> _Written exercise_: Render the lines below as a JSON list of strings, one string per line, skipping any blank lines and leaving the pictures out.

> _Entries_:
————

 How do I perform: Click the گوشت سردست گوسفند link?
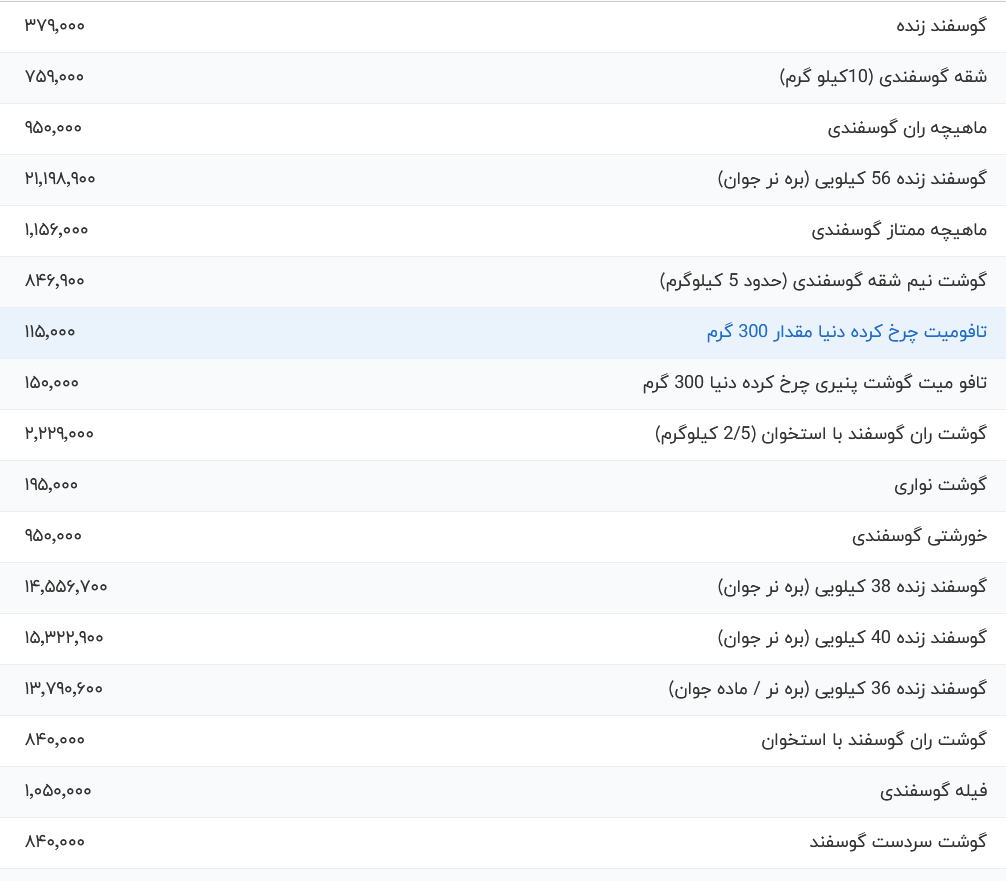coord(898,842)
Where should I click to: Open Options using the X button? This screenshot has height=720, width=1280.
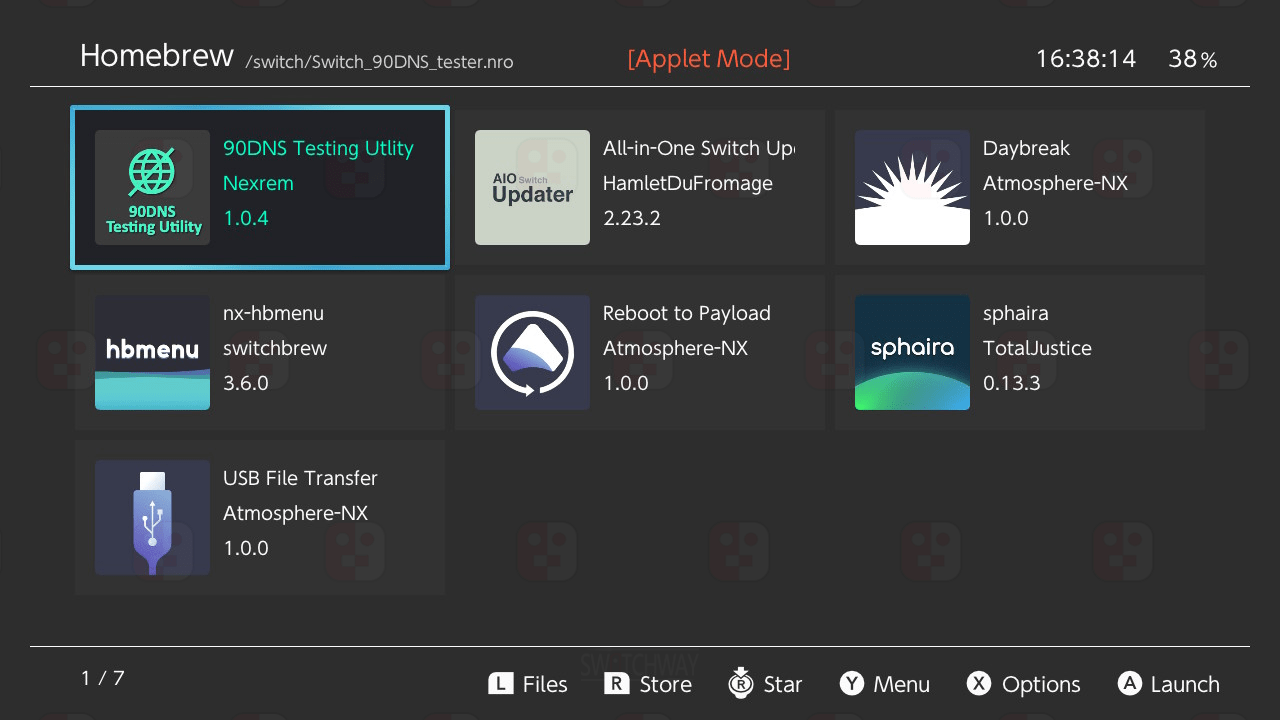click(x=979, y=683)
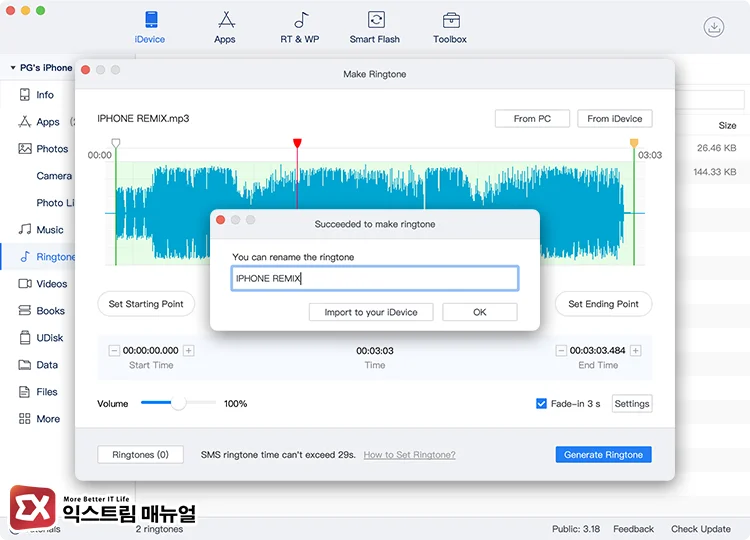750x540 pixels.
Task: Open How to Set Ringtone link
Action: 409,455
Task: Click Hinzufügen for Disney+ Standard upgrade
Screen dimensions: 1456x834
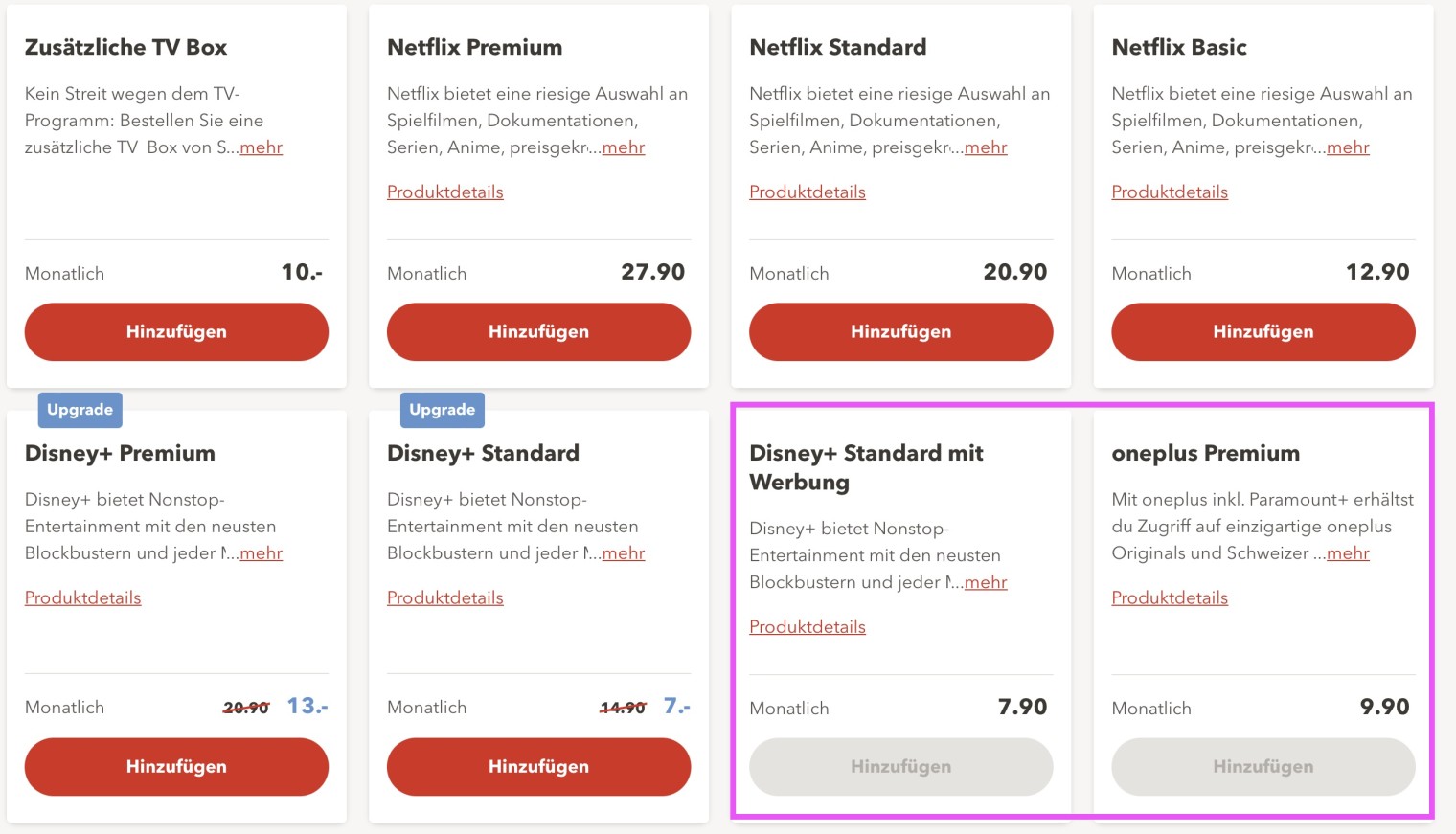Action: tap(538, 767)
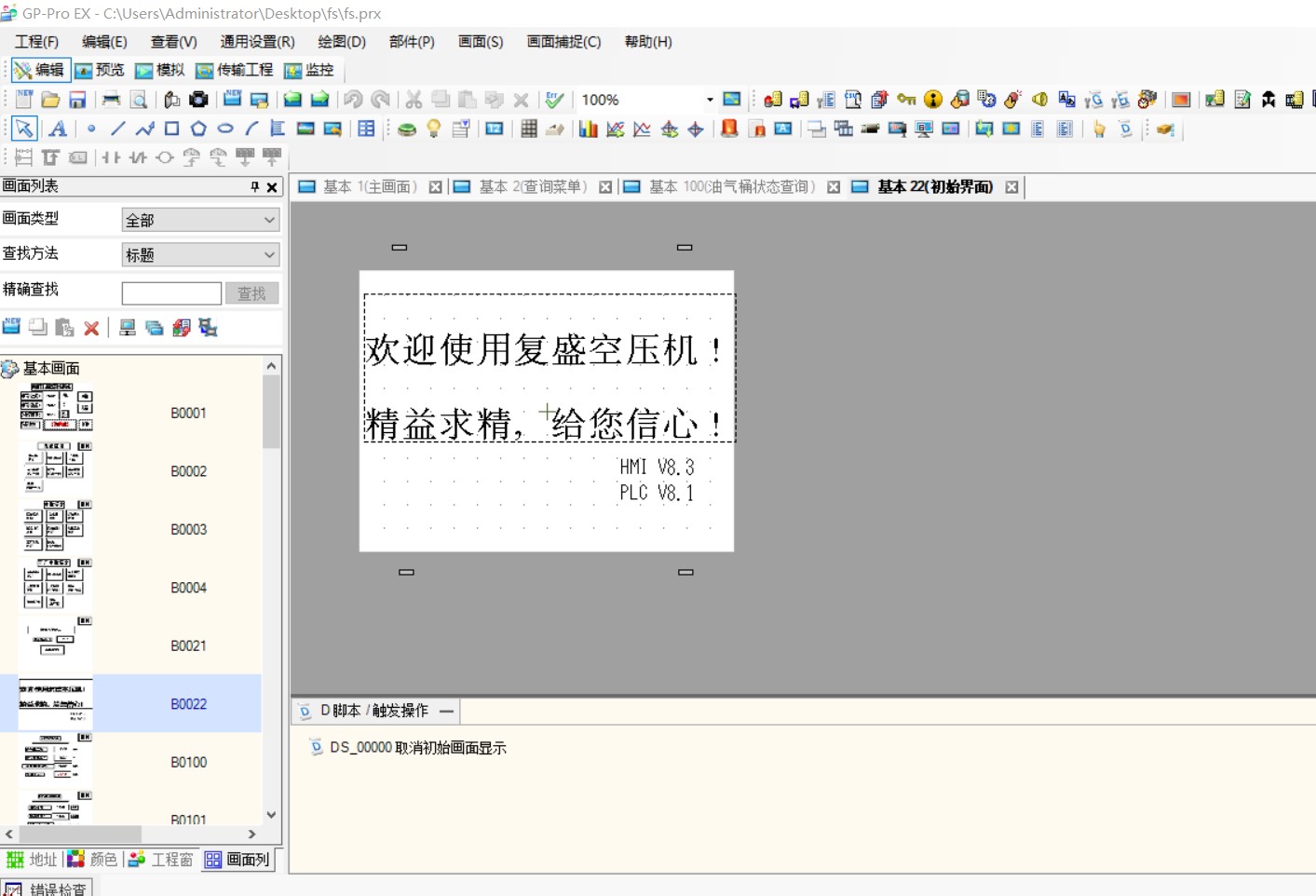1316x896 pixels.
Task: Save project with the floppy disk icon
Action: [78, 100]
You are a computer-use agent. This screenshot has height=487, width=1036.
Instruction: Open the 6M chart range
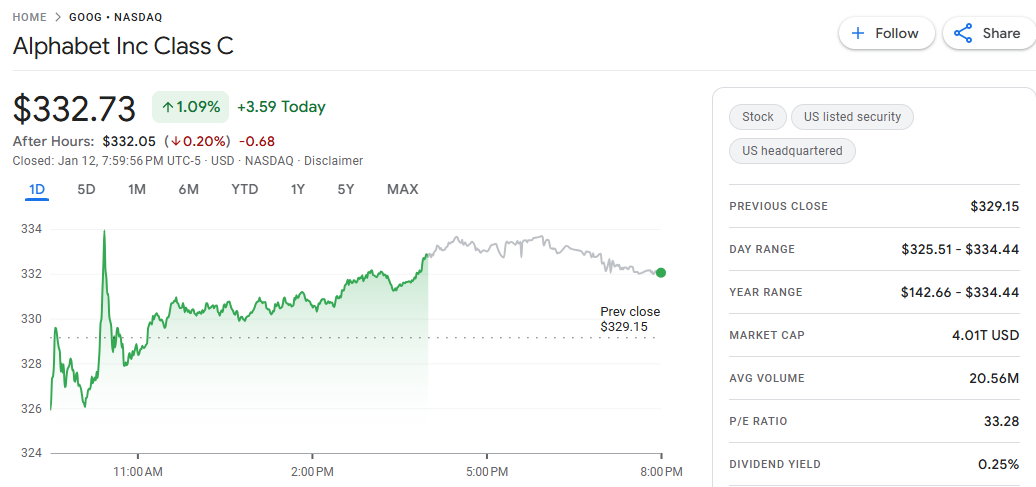click(x=189, y=189)
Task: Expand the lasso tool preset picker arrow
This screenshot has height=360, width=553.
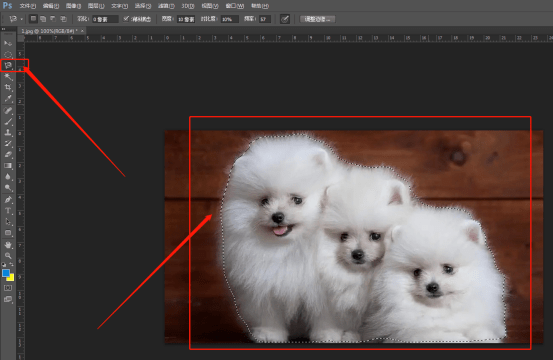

————

> _Problem solution_:
[
  " How do I perform: Click the گوشت سردست گوسفند link?",
  "coord(898,842)",
  "Where should I click to: Open Options using the X button? This screenshot has height=720, width=1280.",
  "click(x=979, y=683)",
  "750x540 pixels.",
  "Task: Open How to Set Ringtone link",
  "Action: 409,455",
  "Task: Click Hinzufügen for Disney+ Standard upgrade",
  "Screen dimensions: 1456x834",
  "Action: tap(538, 767)",
  "1316x896 pixels.",
  "Task: Save project with the floppy disk icon",
  "Action: [78, 100]",
  "You are a computer-use agent. This screenshot has height=487, width=1036.",
  "Instruction: Open the 6M chart range",
  "click(x=189, y=189)",
  "Task: Expand the lasso tool preset picker arrow",
  "This screenshot has height=360, width=553."
]